- Born: 1 July 1980 (age 45) Wan Chai, British Hong Kong
- Other names: Rima Adams
- Occupations: Model; actress; singer; TV personality; handbag designer;
- Years active: 1996–present
- Known for: Miss Singapore Universe 2001 finalist, TV hosting, handbag design
- Spouses: Davin James Cook (divorced); * Marcell Siahaan (m. ?)
- Children: 2 (Edga Ian Cook, Seth Ananda Siahaan)
- Parent(s): Ronald Adams (father), Satifah Ali (mother)
- Relatives: Haeriyanto Hassan (brother)

= Rima Melati Adams =

Singaporean model

Rima Melati Sheila Adams (born 1 July 1980), is a Singaporean model, actress, singer and TV personality. Most recently, she is a handbag designer. She was born in Hong Kong.

== Early and personal life ==
Rima Adams was born to an Australian-Thailand father, Ronald Adams and a Singapore-Malay mother, Satifah Ali. She was a Miss Singapore Universe 2001 finalist.

Adams was first married to Davin James Cook, with whom she has a son, Edga Ian Cook.

Her second marriage is to Marcell Siahaan and from this she has a son named Seth Ananda Siahaan. This marriage was criticised by the Malay-Muslim community in Singapore and Malaysia as it did not abide by the Shari’aah law because of the couple’s non-conforming decision to have a civil wedding. Shortly after their wedding, she left the Singapore entertainment industry and moved to Jakarta to be with Marcell and did not work for one year.

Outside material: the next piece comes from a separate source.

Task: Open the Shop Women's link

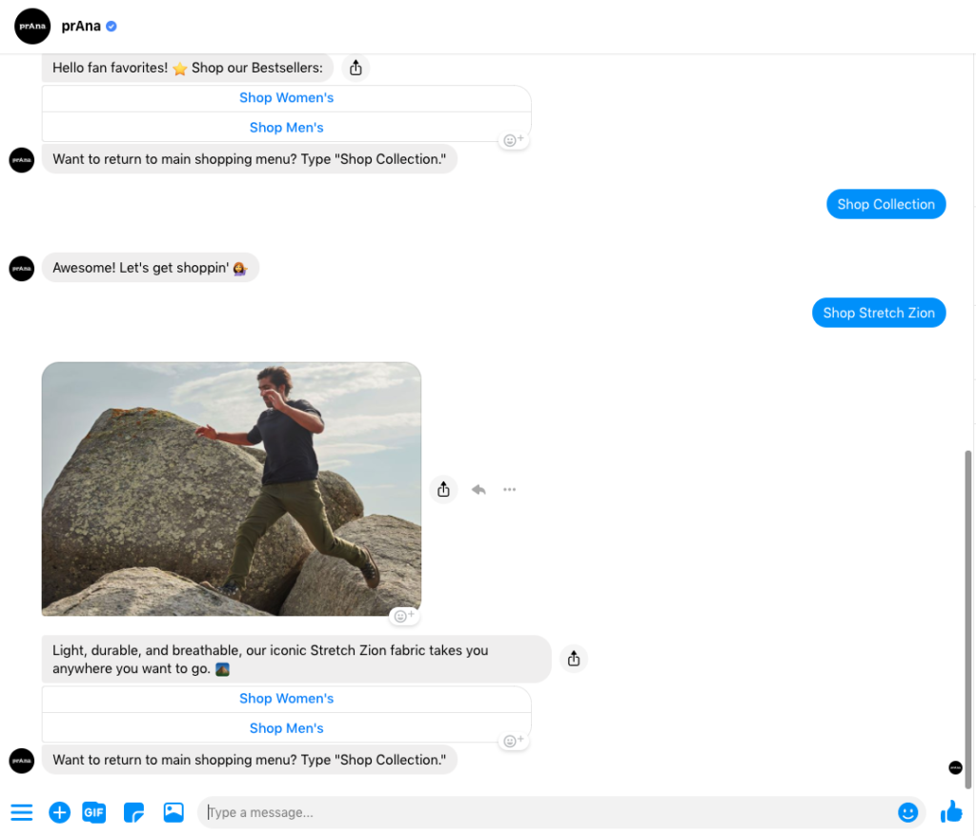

Rima is the youngest sister of Malaysian actor Haeriyanto Hassan.

== Career ==

=== Modeling and acting===
Starting at the age of 16, Adams modeled for Diva Models from 1996 to 2002. She then joined Supermodel of the World in Singapore in 1998 and won the ‘Best Catwalk’ award. She began her acting career at MediaCorp Suria in Singapore. In 2003, Adams starred in a highly rated Suria series “E.C.” . She subsequently starred in several telemovies in Malaysia.

=== Cooking programs ===
In Jakarta Adams became host a cooking program on Global TV, “Kitchen Beib”. By her second year in Indonesia, Rima landed her own cooking series on Trans TV, “Menjamu Tamu”.

=== Handbag line ===
Desiring to leave the entertainment field and better position herself for the lifestyle she desired for motherhood, Adams launched a line of limited quantity, handmade bags, RIMAADAMSONLINE, which are made in Indonesia.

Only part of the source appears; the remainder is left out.